Saved data entries:
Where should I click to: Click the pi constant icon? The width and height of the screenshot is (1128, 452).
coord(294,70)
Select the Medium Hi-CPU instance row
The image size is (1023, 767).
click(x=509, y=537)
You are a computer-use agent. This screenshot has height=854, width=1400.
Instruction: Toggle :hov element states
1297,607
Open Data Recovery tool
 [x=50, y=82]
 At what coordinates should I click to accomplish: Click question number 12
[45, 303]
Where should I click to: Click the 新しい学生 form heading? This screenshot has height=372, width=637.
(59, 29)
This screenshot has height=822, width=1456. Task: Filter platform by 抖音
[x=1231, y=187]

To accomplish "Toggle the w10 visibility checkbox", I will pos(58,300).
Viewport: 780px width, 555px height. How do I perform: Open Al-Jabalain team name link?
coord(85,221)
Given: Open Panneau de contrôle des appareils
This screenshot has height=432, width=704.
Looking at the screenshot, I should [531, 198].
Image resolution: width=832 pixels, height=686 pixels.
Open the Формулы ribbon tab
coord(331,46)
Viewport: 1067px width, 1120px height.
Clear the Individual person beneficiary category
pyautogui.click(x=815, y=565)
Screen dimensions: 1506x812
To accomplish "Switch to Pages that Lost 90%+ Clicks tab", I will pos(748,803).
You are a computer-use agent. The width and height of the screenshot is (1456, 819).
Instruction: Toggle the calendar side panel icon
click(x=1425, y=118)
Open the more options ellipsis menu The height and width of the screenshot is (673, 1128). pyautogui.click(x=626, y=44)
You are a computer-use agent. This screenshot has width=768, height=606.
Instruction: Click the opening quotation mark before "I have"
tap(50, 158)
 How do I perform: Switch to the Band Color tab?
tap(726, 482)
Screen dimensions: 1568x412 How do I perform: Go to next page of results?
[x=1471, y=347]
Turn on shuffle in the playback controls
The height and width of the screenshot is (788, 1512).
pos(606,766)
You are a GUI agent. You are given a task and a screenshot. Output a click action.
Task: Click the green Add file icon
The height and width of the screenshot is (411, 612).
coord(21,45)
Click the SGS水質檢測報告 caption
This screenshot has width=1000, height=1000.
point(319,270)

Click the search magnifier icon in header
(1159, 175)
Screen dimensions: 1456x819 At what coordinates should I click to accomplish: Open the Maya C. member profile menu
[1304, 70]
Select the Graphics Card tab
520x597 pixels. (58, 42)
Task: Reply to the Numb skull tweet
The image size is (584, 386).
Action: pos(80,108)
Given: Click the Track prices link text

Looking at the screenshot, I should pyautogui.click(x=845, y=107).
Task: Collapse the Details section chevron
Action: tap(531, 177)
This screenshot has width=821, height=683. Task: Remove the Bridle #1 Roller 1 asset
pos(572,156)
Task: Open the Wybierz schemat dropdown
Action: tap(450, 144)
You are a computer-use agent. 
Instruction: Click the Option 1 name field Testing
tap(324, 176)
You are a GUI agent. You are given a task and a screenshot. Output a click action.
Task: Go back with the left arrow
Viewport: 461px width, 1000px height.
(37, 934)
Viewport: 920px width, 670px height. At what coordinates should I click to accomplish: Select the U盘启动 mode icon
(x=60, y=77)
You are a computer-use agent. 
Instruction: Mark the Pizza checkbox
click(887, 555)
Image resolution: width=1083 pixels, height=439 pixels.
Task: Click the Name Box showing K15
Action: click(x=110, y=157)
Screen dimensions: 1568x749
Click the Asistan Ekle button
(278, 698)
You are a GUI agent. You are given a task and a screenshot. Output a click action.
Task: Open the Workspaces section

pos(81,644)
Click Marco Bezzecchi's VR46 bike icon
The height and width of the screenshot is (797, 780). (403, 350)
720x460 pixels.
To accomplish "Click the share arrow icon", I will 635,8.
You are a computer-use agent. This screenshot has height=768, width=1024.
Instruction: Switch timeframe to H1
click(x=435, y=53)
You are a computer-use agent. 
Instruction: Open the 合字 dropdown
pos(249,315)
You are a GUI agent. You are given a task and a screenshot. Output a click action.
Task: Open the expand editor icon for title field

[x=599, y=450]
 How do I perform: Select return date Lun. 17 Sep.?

_Exercise details_:
Render the lines of the listing between the line containing "At what coordinates should I click to accomplish: Click" and the line containing "tap(726, 482)", inclusive, as a numbered list, omitting any blank lines.

_Result below_:
1.  At what coordinates should I click to accomplish: Click question number 12
2. [45, 303]
3. Where should I click to: Click the 新しい学生 form heading? This screenshot has height=372, width=637.
4. (59, 29)
5. This screenshot has height=822, width=1456. Task: Filter platform by 抖音
6. [x=1231, y=187]
7. To accomplish "Toggle the w10 visibility checkbox", I will pos(58,300).
8. Viewport: 780px width, 555px height. How do I perform: Open Al-Jabalain team name link?
9. coord(85,221)
10. Given: Open Panneau de contrôle des appareils
11. This screenshot has height=432, width=704.
12. Looking at the screenshot, I should [531, 198].
13. Image resolution: width=832 pixels, height=686 pixels.
14. Open the Формулы ribbon tab
15. coord(331,46)
16. Viewport: 1067px width, 1120px height.
17. Clear the Individual person beneficiary category
18. pyautogui.click(x=815, y=565)
19. Screen dimensions: 1506x812
20. To accomplish "Switch to Pages that Lost 90%+ Clicks tab", I will pos(748,803).
21. You are a computer-use agent. The width and height of the screenshot is (1456, 819).
22. Instruction: Toggle the calendar side panel icon
23. click(x=1425, y=118)
24. Open the more options ellipsis menu The height and width of the screenshot is (673, 1128). pyautogui.click(x=626, y=44)
25. You are a computer-use agent. This screenshot has width=768, height=606.
26. Instruction: Click the opening quotation mark before "I have"
27. tap(50, 158)
28.  How do I perform: Switch to the Band Color tab?
29. tap(726, 482)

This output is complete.